Incipit solenne, un po' drammatico, con colpi decisi e potenti, senza eccessive divagazioni. Poi scale a salire e a scendere, una rapida digressione fra le tonalità, un volo delicato sulla tastiera, e conclusione secca.
Poi melodia, dolce, lenta, che si prende il suo tempo, e non troppo complicata. Un tema che si ripeterà diverse volte per qualche minuto. La descrizione più delicata. Poi una marcetta leggera, ma ben definita, con conclusione sempre più decisa. Di nuovo la dolce melodia, di nuovo le conclusioni decise. Una divagazione per i meandri del piano, ma un ritorno quasi immediato al tema, che torna però con più sicurezza, come su una strada già ben asfaltata. L'atmosfera si fa un po' più cupa, meno gioiosa. Le dita si susseguono freneticamente, la sinistra detiene la base più pesante, mentre la destra delinea sveltamente un saggio ricamo.
Sono passati 14 minuti, magnificamente peraltro. Cambio di tema, un'altra marcia sui tasti bianchi, più veloce però. Di nuovo le scale a susseguirsi. Ma la marcia di prima... diventa insolitamente vitale, vibrante, ogni piccola nota ti dà un colpetto al cuore, poi su per la gola, poi agli occhi che si illuminano magicamente. La tua mente va nel delirio totale, un piacere immenso, non ti sentivi così da una vita! La conclusione è straziante, la dolcezza va perdendosi, nel sentire l'ultimo fatale accordo, e il sudore ti cade dalla tempia con pesantezza.
Ho appena descritto l'indescrivibile. Ho avuto l'onore, ormai tanti mesi fa, di assistere dal vivo all'esecuzione di questo brano per piano solo, da parte di Alexei Volodin, un giovane talento già famoso. Alla fine di quei 20 minuti ho fatto davvero fatica a trattenere le lacrime, da quanta era l'emozione dentro di me, il sentimento che quel pianista visibilmente provava e voleva trasmettere nell'eseguire un pezzo così. Una gioia enorme, appunto indescrivibile. L'ho riascoltato centinaia di volte, e l'emozione non accenna a diminuire ogni volta.

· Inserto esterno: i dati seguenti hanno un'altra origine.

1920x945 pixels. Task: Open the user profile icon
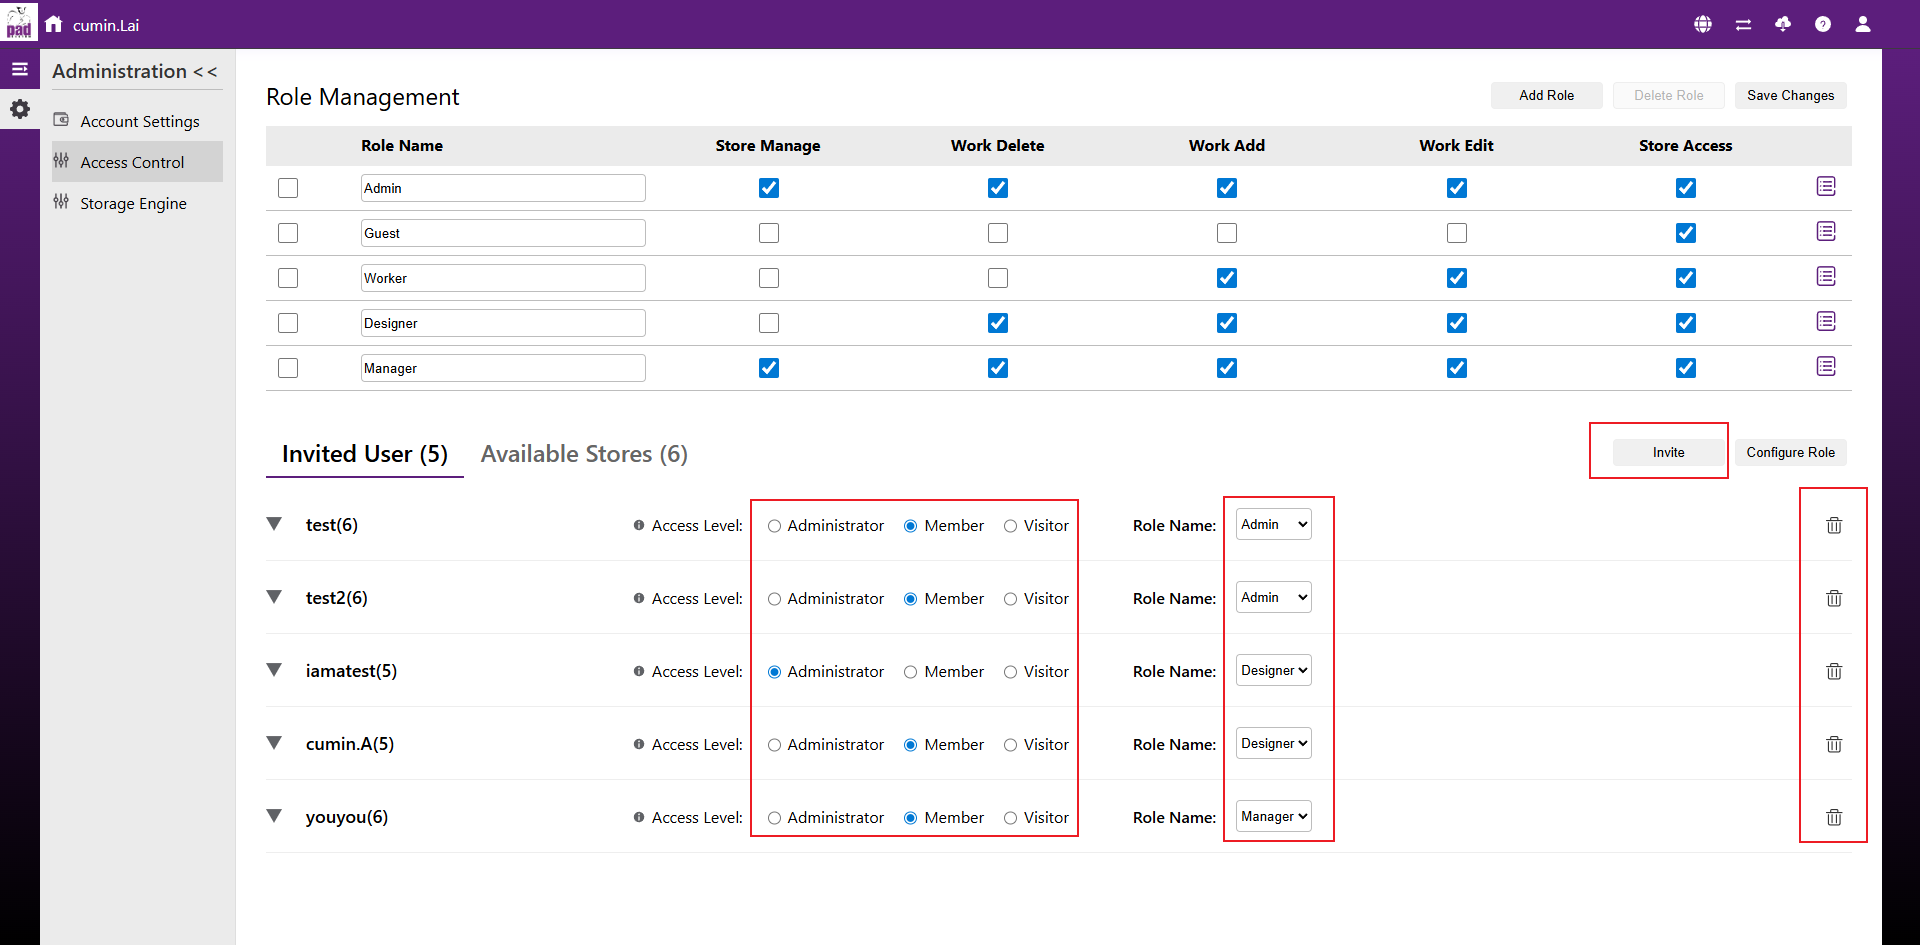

Liszt fa bene al cuore, ti lava via tutta quella musica accumulata che non ti serve, tutta quella lordura e quella banalità che solo la musica del nostro secolo ti può caricare sulle spalle.
Se non lo trovaste commovente, di certo vi servirà come chiaro esempio di come si adopera uno strumento quale il pianoforte, il più stupefacente di tutti, dalle potenzialità sconfinate e capace di lasciare a bocca aperta.
Accusatemi, schernitemi, fate quello che volete della mia recensione che di fatto non è tale, ma abbiate l'intelligenza necessaria per non lasciarvi scappare questo.